## Try it
In the entries below, count the lines that include the word "axis" and reply with the number alone.

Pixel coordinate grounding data
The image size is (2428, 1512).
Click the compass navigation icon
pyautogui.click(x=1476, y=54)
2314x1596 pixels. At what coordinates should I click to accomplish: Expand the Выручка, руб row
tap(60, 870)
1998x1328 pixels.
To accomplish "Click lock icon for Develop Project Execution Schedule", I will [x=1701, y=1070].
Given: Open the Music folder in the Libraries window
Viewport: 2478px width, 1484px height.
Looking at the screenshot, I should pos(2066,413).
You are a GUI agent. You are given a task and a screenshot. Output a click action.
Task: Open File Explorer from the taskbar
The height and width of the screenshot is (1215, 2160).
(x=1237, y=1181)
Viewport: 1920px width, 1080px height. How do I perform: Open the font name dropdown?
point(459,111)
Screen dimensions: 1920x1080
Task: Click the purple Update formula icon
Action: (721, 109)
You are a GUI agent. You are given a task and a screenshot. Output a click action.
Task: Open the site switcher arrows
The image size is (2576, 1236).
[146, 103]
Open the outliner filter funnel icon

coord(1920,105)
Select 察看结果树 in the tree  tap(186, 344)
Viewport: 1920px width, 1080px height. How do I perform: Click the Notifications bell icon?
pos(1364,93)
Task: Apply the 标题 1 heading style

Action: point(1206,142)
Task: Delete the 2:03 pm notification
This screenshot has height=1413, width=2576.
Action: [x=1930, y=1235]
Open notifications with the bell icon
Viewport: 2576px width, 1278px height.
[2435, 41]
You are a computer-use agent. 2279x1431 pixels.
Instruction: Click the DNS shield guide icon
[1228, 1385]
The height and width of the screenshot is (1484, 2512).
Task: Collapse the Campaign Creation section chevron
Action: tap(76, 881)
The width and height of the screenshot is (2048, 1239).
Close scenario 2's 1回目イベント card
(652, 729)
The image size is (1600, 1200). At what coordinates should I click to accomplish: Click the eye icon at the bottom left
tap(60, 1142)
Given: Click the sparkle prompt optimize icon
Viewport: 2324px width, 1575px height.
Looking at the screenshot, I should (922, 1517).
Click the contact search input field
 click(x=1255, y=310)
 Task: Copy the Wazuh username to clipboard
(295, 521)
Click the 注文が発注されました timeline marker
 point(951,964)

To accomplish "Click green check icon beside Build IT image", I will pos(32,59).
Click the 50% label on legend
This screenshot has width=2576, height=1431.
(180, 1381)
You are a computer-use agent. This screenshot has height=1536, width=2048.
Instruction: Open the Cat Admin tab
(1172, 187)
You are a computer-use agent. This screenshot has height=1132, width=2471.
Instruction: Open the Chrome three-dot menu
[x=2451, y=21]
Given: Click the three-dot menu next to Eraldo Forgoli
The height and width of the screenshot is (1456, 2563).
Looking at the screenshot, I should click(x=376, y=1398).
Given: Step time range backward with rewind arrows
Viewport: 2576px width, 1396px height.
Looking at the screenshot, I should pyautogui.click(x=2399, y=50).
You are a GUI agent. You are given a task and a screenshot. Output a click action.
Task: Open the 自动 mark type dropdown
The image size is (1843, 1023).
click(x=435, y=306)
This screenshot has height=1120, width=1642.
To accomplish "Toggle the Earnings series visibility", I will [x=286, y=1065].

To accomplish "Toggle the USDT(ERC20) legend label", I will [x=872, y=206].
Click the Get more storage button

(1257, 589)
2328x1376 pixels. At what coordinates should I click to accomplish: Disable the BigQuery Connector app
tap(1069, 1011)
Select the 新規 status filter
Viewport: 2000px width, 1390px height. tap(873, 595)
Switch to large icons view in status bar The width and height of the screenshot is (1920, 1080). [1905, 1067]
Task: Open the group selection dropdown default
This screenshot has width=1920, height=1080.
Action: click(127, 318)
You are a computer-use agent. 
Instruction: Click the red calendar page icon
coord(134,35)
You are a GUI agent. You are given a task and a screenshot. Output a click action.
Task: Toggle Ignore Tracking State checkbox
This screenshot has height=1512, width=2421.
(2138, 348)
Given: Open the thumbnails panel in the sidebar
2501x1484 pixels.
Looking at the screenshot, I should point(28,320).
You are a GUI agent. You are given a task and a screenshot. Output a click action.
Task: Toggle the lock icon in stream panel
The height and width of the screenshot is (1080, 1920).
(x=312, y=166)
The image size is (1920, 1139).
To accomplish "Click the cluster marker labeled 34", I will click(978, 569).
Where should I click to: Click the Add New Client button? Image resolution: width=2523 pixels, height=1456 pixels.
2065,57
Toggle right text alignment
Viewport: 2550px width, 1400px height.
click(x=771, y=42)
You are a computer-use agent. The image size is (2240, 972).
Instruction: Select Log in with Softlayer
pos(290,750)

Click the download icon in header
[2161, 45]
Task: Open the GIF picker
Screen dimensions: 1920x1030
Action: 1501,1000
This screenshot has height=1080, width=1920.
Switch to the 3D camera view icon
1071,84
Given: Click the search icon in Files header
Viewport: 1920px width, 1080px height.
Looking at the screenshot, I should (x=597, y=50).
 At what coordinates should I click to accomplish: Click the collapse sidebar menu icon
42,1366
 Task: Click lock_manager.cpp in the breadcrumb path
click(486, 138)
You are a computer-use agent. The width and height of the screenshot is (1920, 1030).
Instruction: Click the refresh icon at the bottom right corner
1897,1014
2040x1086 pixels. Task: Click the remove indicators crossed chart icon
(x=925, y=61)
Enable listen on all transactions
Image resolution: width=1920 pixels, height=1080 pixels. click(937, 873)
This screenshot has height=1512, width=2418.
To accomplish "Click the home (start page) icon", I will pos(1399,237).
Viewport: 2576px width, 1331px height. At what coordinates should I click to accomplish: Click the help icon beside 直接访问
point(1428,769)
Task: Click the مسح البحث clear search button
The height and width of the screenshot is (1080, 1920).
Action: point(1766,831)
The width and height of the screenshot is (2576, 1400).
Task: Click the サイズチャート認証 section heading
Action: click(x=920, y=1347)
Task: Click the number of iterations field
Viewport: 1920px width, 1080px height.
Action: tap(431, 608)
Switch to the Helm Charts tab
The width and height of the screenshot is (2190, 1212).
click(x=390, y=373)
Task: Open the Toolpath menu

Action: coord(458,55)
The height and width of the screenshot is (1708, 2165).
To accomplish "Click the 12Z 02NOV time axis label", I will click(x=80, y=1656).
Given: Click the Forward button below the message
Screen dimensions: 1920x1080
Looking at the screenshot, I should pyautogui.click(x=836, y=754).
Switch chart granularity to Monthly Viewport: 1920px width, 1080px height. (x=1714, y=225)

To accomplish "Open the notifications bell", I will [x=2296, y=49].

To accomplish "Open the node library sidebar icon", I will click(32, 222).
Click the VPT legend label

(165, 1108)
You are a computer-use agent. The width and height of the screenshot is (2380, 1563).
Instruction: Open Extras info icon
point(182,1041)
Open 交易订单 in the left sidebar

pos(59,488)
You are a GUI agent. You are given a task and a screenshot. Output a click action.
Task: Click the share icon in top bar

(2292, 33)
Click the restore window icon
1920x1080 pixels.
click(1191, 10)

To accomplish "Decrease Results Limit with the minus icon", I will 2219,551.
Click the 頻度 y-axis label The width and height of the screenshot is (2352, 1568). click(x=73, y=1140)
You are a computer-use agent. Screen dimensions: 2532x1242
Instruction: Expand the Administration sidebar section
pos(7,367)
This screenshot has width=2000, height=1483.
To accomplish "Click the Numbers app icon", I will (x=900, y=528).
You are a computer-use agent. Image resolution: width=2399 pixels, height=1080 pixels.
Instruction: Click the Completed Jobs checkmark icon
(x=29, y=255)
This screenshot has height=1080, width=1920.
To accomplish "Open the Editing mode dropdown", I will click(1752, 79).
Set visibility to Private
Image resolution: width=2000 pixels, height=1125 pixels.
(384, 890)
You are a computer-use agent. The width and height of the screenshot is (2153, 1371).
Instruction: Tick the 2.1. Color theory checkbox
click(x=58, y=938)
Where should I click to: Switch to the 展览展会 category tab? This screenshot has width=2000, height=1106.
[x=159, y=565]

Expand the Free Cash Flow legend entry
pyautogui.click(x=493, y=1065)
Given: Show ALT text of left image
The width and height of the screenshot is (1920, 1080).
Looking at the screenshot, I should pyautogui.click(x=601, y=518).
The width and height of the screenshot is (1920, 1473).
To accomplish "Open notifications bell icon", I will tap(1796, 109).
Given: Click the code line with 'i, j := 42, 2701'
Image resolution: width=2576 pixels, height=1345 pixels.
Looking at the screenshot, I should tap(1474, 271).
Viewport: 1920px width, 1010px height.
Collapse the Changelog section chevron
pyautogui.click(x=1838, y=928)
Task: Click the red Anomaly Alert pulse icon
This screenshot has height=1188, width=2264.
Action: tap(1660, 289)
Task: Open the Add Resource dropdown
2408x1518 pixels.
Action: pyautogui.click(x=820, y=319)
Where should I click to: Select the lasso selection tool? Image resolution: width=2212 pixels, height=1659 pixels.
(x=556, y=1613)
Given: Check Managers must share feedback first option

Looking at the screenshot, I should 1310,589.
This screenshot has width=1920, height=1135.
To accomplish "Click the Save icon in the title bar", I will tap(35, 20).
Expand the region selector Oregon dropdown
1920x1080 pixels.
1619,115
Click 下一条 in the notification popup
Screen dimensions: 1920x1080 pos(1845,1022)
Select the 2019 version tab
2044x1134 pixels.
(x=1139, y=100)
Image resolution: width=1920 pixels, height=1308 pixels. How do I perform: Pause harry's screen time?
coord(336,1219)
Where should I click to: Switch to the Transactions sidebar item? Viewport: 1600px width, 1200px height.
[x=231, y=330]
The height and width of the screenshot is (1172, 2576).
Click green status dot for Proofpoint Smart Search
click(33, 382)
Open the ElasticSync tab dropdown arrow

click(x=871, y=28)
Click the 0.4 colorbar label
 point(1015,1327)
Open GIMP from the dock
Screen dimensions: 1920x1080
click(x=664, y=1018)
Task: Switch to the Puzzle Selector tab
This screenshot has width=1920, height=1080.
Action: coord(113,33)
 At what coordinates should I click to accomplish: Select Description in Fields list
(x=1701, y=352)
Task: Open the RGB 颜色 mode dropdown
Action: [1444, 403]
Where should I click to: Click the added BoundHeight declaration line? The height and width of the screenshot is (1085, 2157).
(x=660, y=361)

## Exercise solution
2